The advantages of manufacturing certain parts of pressure mould tooling via the SLM method were reasons for undertaking research to determine the mechanism by which the strength of the printed material decreases under cyclic temperature changes. It is also important to develop a method to predict the number of cycles of temperature change that cause crack initiation. In this study, the most commonly used 1.2709 maraging steel produced via the SLM method for the manufacture of die-cast parts was the subject of our research. Experimental tests that involved subjecting the specimens to temperature cycling were carried out on SLM steel after ageing at 490 °C.
Based on the research, it was shown that
-
The strength of 1.2709 SLM steel decreases by about 30% after the first 100 cycles of thermal fatigue; between 500 and 5000 cycles, it remains almost unchanged; between 5000 and 8000 cycles, the strength decreases by 12%; and between 8000 and 16,000 cycles, the decrease in strength is only 4%.
-
Metallographic studies have shown a relationship between the structure of steel subjected to temperature cycling and its strength. As the number of cycles increases, the cellular structure of the alloy undergoes progressive degradation. These changes correspond to some extent with the change in strength of the steel. Significant changes in the image of the alloy structure are observed between the 1st and 100th fatigue cycle. In contrast, above 8000 thermal fatigue cycles, the cellular structure of the steel disappears.
-
EBSD analysis shows increases in the proportion of the reverse austenite fraction as the number of thermal fatigue cycles, to which the SLM steel was subjected, increased. After 100 fatigue cycles, a 93% increase in the fraction of the austenite could be observed; after 8000 cycles, this increased to 166% as compared to its fraction in the SLM steel after heat treatment (HT490).

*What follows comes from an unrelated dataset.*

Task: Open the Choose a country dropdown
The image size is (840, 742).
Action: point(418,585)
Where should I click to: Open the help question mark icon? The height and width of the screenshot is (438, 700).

Above 8000 fatigue cycles, no significant increase in the proportion of the reversed austenite could be observed.
-
On the basis of FEM calculations, it was found that the manner in which the specimen is fixed has a strong influence on the fatigue life of the steel. The analysis was carried out in such a range of maximum displacements of the end of the specimen, which generates similar values of stresses that occur at the free surfaces of the pressure mould (u = 0.037) and at the local stress increase caused by the notch effect (u = 0.057) (Table 6 and Table 7).
The numerical model proposed in this paper can be modified according to the type of constraints limiting the thermal deformation of the material and its mechanical properties and used to predict the fatigue life of die-cast moulds.

Author Contributions

Conceptualisation, J.P. and D.M.; methodology, J.P.; software, J.P.; validation, J.P. and A.G.-K.; formal analysis, J.P., A.G.-K., and D.M.; investigation, J.P., A.G.-K., and D.M.; data curation, J.P., A.G.-K. and K.F.; writing—original draft, J.P.; writing—review and editing, A.G.-K.; visualisation, J.P. and A.G.-K.; supervision, J.P. and D.M. All authors have read and agreed to the published version of the manuscript.

Funding

The presented results of R&D works were obtained by SAGA Poland sp. z o.o. as a result of the project called “Development and commissioning of an innovative die-casting technology with the use of targeted crystallization used to improve the quality of the structure and surface of small-sized details”, which was co-financed by the National Centre for Research and Development under the “Path for Mazovia” Program (Agreement No. MAZOWSZE/0011/19).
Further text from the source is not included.